Let’s take a look at some of them:
- fertilized developing egg embryo (Filipines)
- sheep milk cheese that contains live insect larvae (Italians until EU said no)
- tuna eyeballs (Japan)
- head of a sheep – all of it (South Africa)
- frog smoothie (Peru, Bolivia)
- squirrel brain (Kentucky, USA – you won’t find it in KFC, the enthusiasm dropped low after discovering it has mad-cow-disease-like potential)
- jellied moose nose (Canada)
- creamy fungused corn and tacos with worms (Mexico)
- bat paste (Thailand)
- alligators (USA)
- fried tarantulas (Cambodia)
- grasshoppers (from Israel to the East)
- cat poo coffee (Indonesia – thanks, Instagram)
- Hakarl – fermented, dried shark (a specialty from Island with ammonia-like smell – or, as Anthony Bourdain calls it: ”the most disgusting thing I’ve ever eaten”)
- raw frozen whale skin and blubber + ‘stinkheads’, fermented fish head (Alaska)
- outside out sheep stuffed with rocks (Mongolia)
- camel, kangaroo, penguin…
As for the unquestionable problem of animal torture in China, let’s keep in mind the size of the land and the fact most of its residents don’t participate in this. Things have, however, rapidly changed in the last two decades. In 1990 there were barely any animal rights and protection organizations. Today, mostly young urbanites are joining hundreds of such organizations, demanding laws that will punish animal abusers.

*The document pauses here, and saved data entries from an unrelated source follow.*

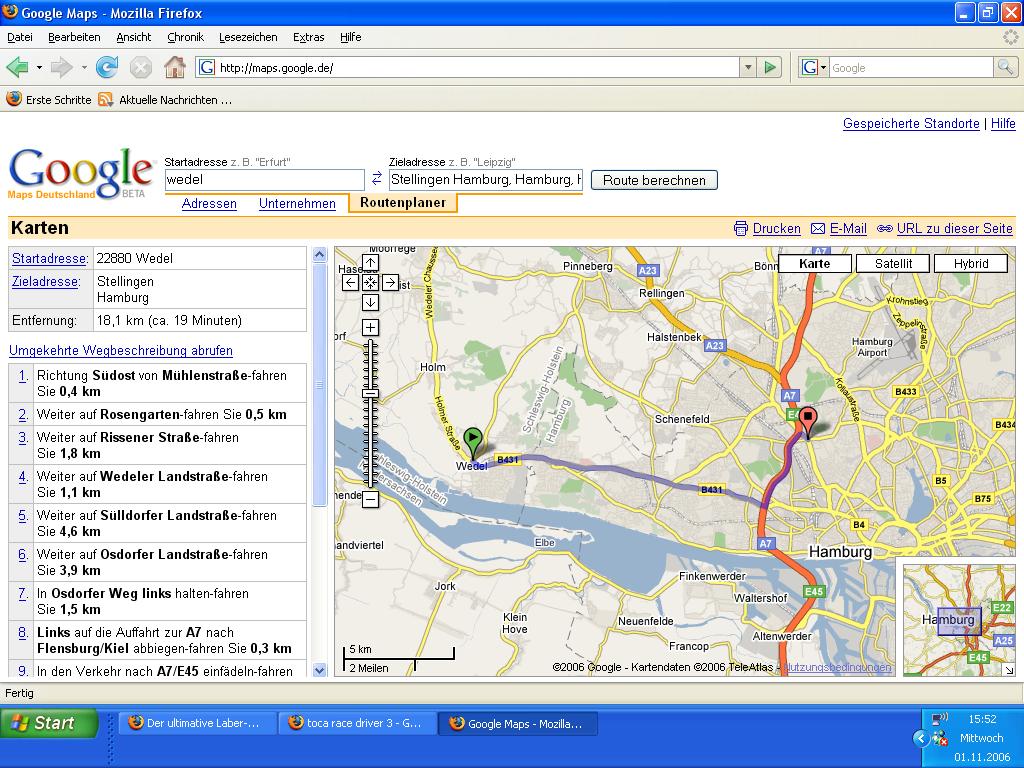Click the pan map up arrow
This screenshot has width=1024, height=768.
370,263
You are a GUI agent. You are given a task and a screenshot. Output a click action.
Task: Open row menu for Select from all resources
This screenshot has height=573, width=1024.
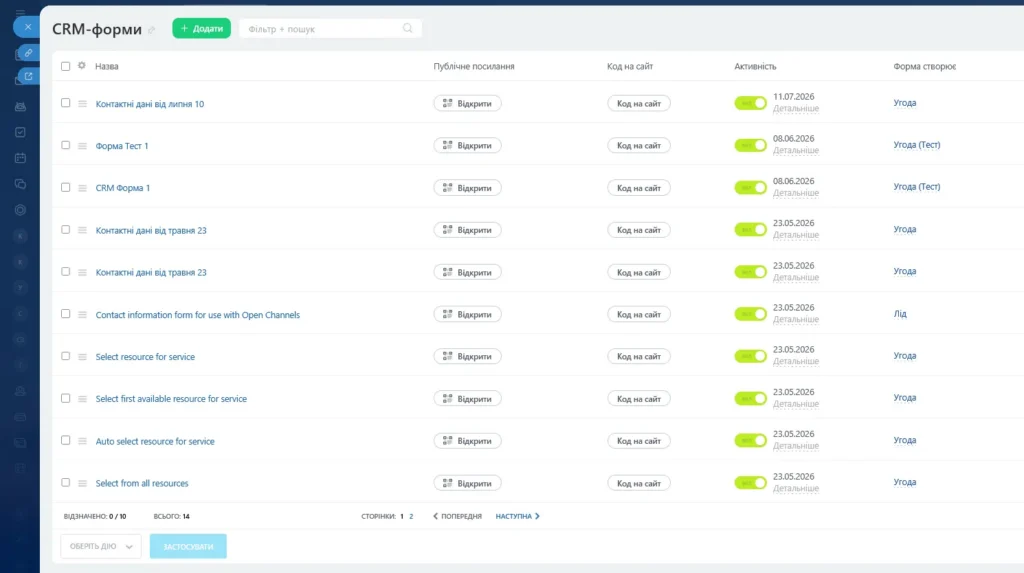pos(82,483)
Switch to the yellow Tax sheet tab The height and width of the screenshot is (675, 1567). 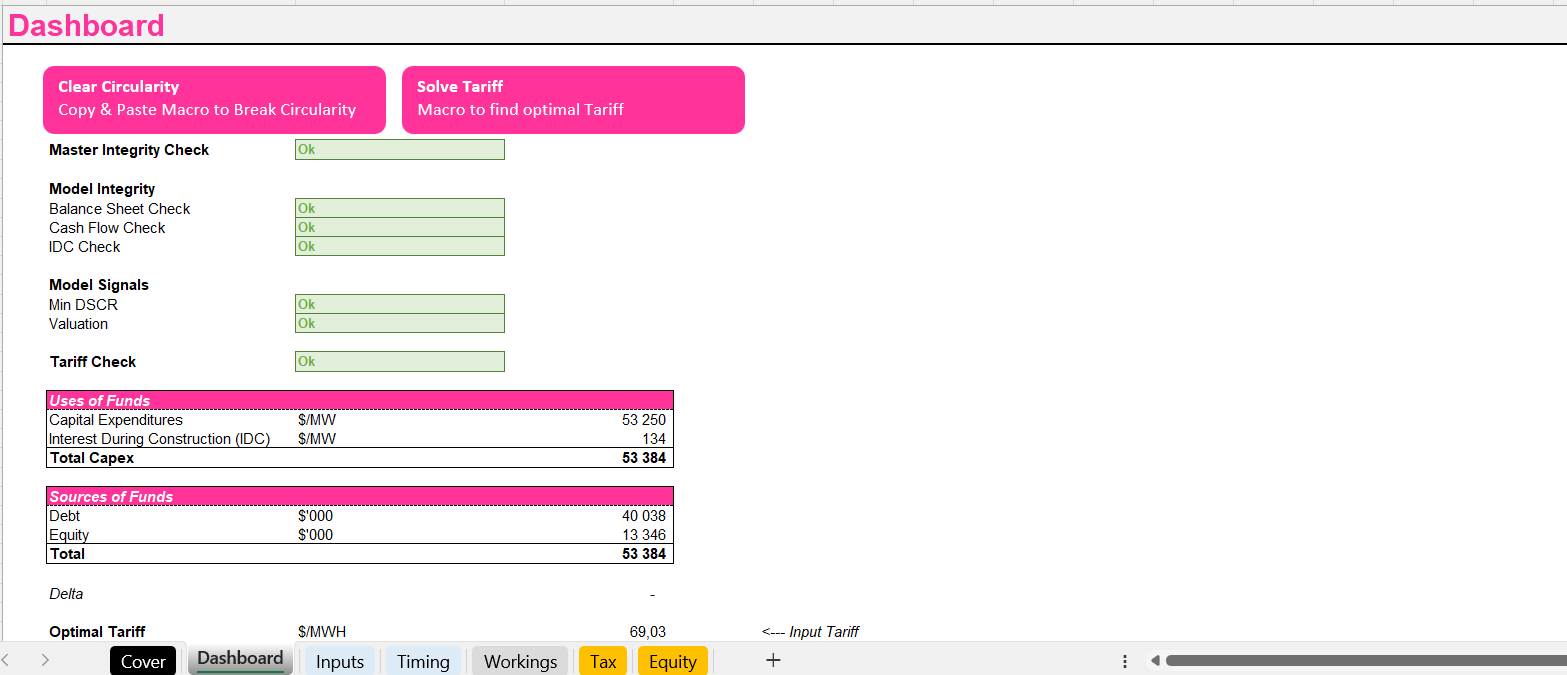click(602, 661)
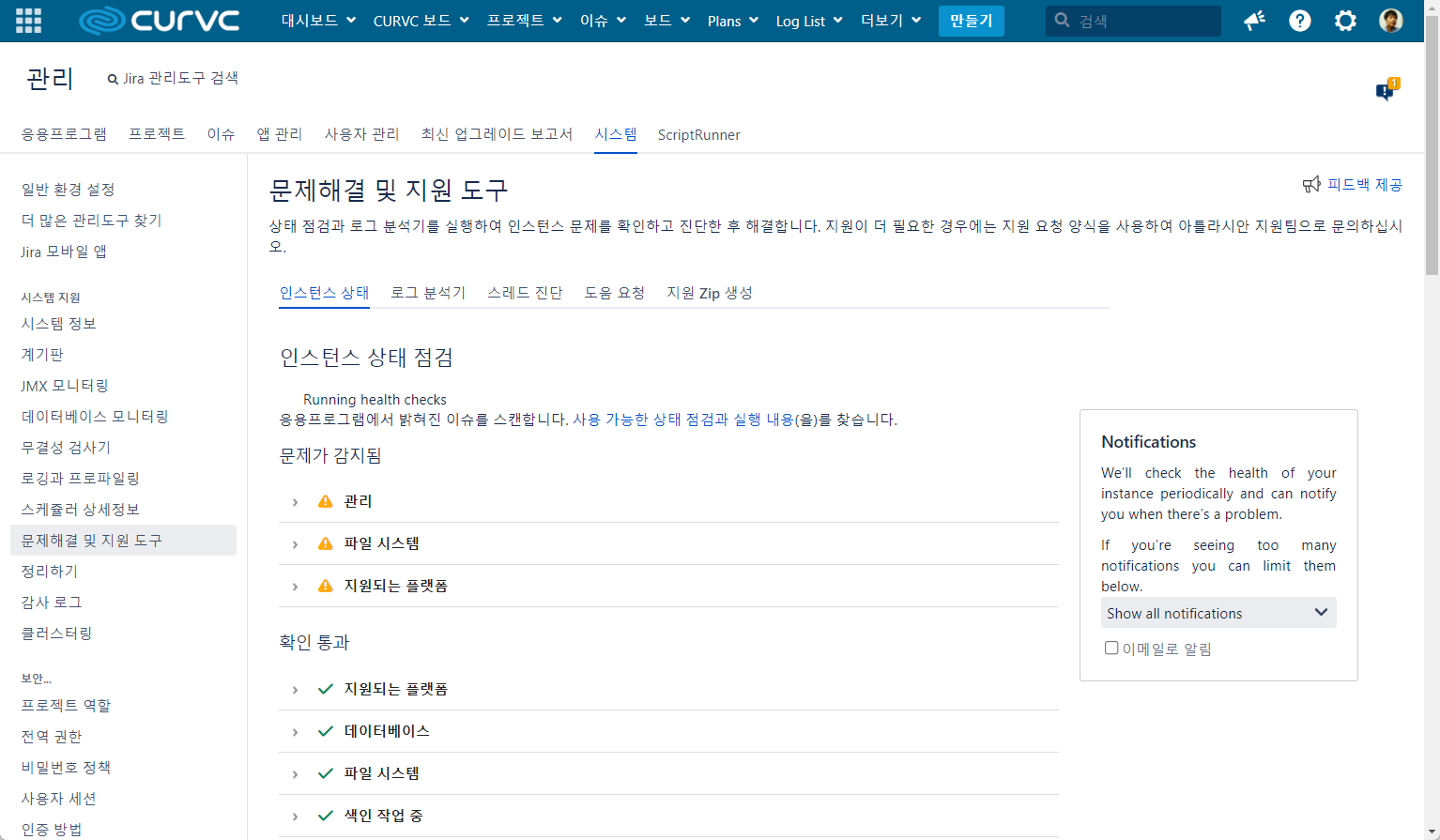Expand the 관리 health check section

coord(294,500)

So, this is no time for moral panic nor cultural flatulence, but joint, solidary actions to find an exit an make sure these scenarios don’t happen again. China made a decision to temporarily close markets with wild animals, but some problems remain unsolved: this move will leave families in rural areas without income and source of food. If it becomes permanent, the black market could go wild.
Chinese, yet worldly
World Health Organisation warned against naming viruses after geographic locations since it does more harm than good, creating more stigma than the disease itself. It’s not about covering the eyes of public or fake political correctness, but it’s also not about giving up on our joint political responsibility by thinking it’s ”Chinese problem” (like some did when the epidemy started). It’s about understanding the complex reasons behind pandemic, and they are not geographical crib of the virus. They are socio-economical problems that conceived it: poor health care system, enormous class differences, rapid urbanization and polarization between developed and undeveloped areas, the global industry of food (which is problematic on more levels – pandemic is just one of the consequences next to the pollution for example).
In the end, the solution to the crisis will be displayed in the same light. The virus made it clear which factor is the one that, more than any other, makes us truly vulnerable. It’s clear who has to tighten the belt and who is planning an attack on labor laws; who is risking health by standing on the ”first-line” for crumbles, and who is taking his share from a couch; who is lying in an overcrowded public hospital, and who is getting the treatment in a private clinic; who is fighting over toilet paper, and who can’t decide in which house to isolate.
The sooner down-and-outers of the West realize the problem is not in the down-and-outers of the East and vice versa, but in the institutional blows of the ruling establishment, we will be one step closer to systematic, rather than cosmetic solution to the problem.